Variable Validation : Cross-referential inputs

Terraform version: v0.13.0

I am trying to leverage the new variable validation functionality to validate an input variable based on another input variable, ‘amount’ which represents what the reserved count variable gets set to universally across all modules called in my particular deployment implementation:

variable "amount"{
  default = 1
}

variable "domain-mappings" {
  type = list(object({
    http_c2_domain = string
  }))
  default = [
    {
      http_c2_domain ="awesomedomain.com"
    }
  ]
  validation {
    condition=(
      length(var.domain-mappings != var.amount)
    )
    error_message = "The amount of domain mappings must equal the amount of HTTP C2 deployments."
  }
}

Given the error indictating that it is not currently supported:

Error: Invalid reference in variable validation

  on aws_c2_http.tf line 54, in variable "domain-mappings":
  54:       length(var.domain-mappings != var.amount)

The condition for variable "domain-mappings" can only refer to the variable
itself, using var.domain-mappings.

Is there any other way to accomplish my goal of applying the count / amount validation?
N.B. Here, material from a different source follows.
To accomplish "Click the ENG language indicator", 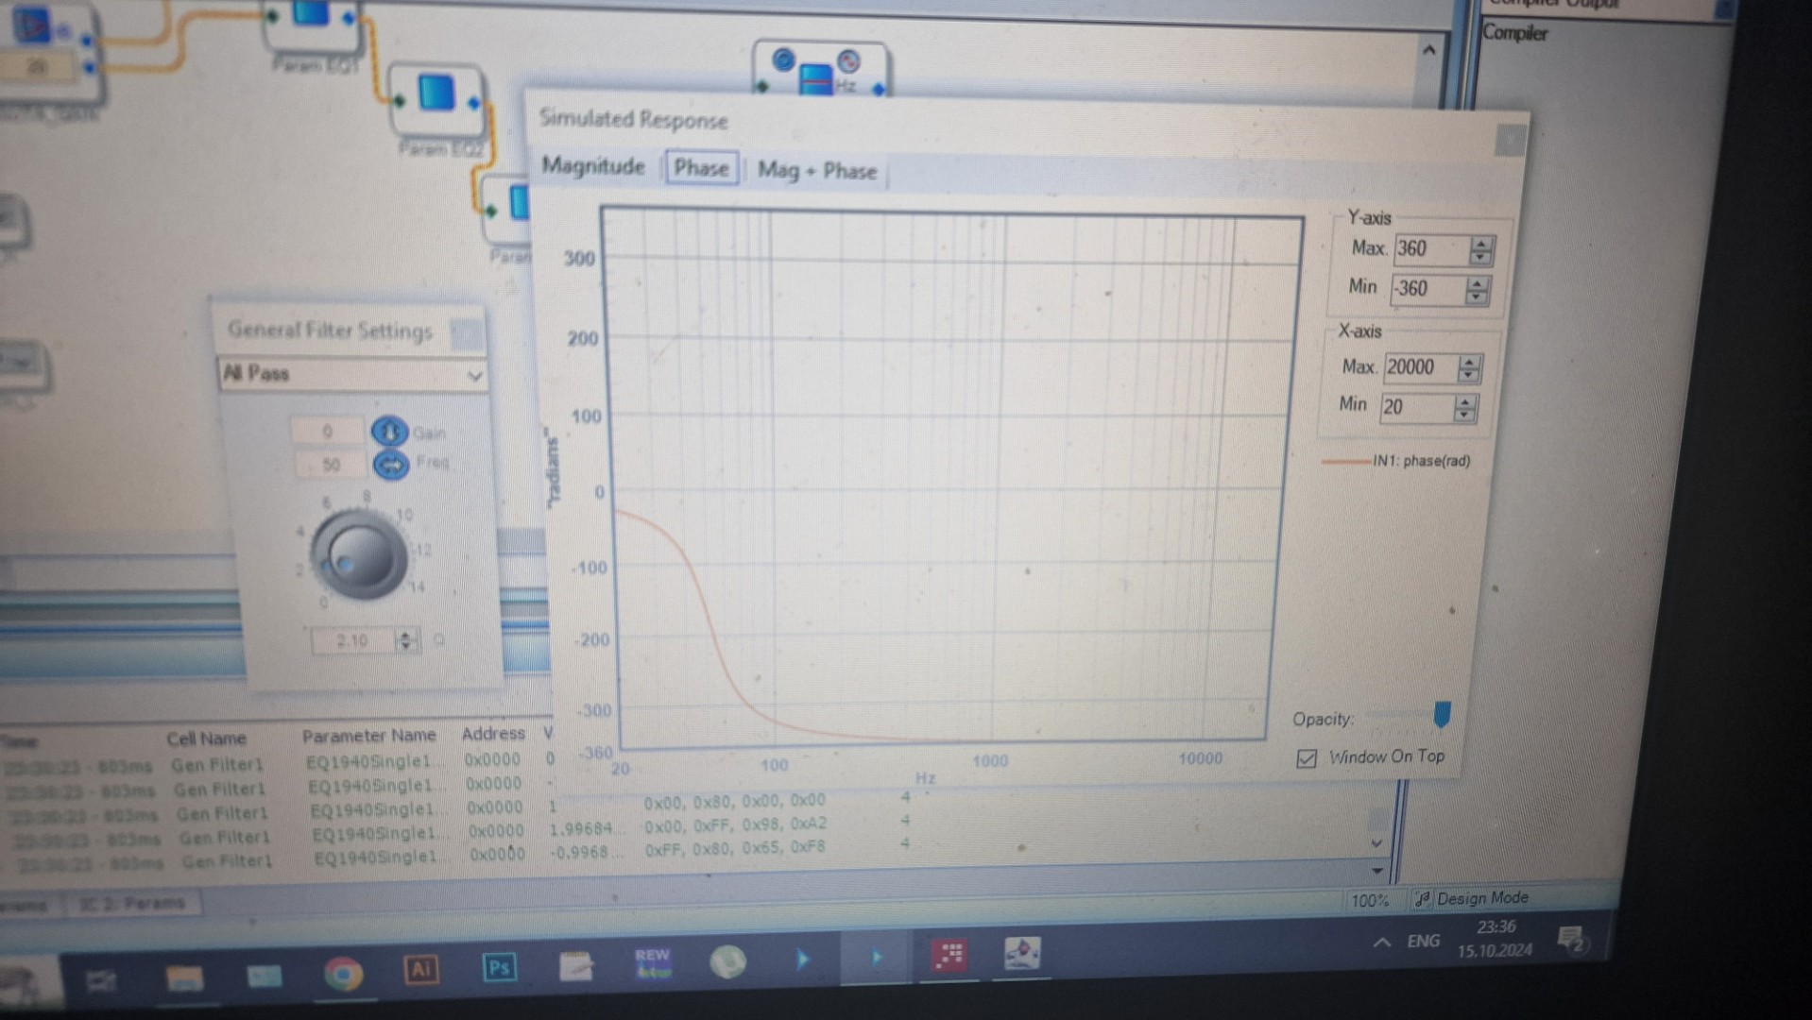I will 1423,941.
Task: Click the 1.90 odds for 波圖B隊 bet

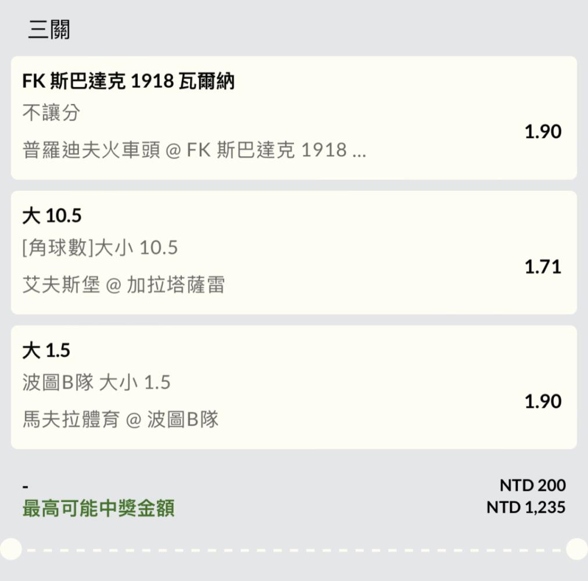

I tried hacking it in through local, with no luck.

Thanks so much for any assistance.
Joe

Hi @joeminicucci,

At the moment, I think the best way to do that would be to combine these two related values into a single variable of object type and then apply the validation rule to that object.

variable "domains" {
  type = object({
    amount = number
    mappings = list(object({
      http_c2_domain = string
    }))
  })

  validation {
    condition     = var.domains.amount == length(var.domains.mappings)
    error_message = "The number of given domain mappings must match the \"amount\" value."
  }
}

@apparentlymart
This will work for my use case! It would be cool to have the ability to reference other variables but I understand there are constraints in terms of how the dependency graphs are instantiated. The reason its a nice-to-have is make the variable names look cleaner, i.e. not prefixing “domains.” before “amount” references. Nevertheless, thank you for the solution :slightly_smiling_face:

Joe

You can also use a precondition on a specific resource or data object in your module, which uses the same syntax as validation, but has access to all vars.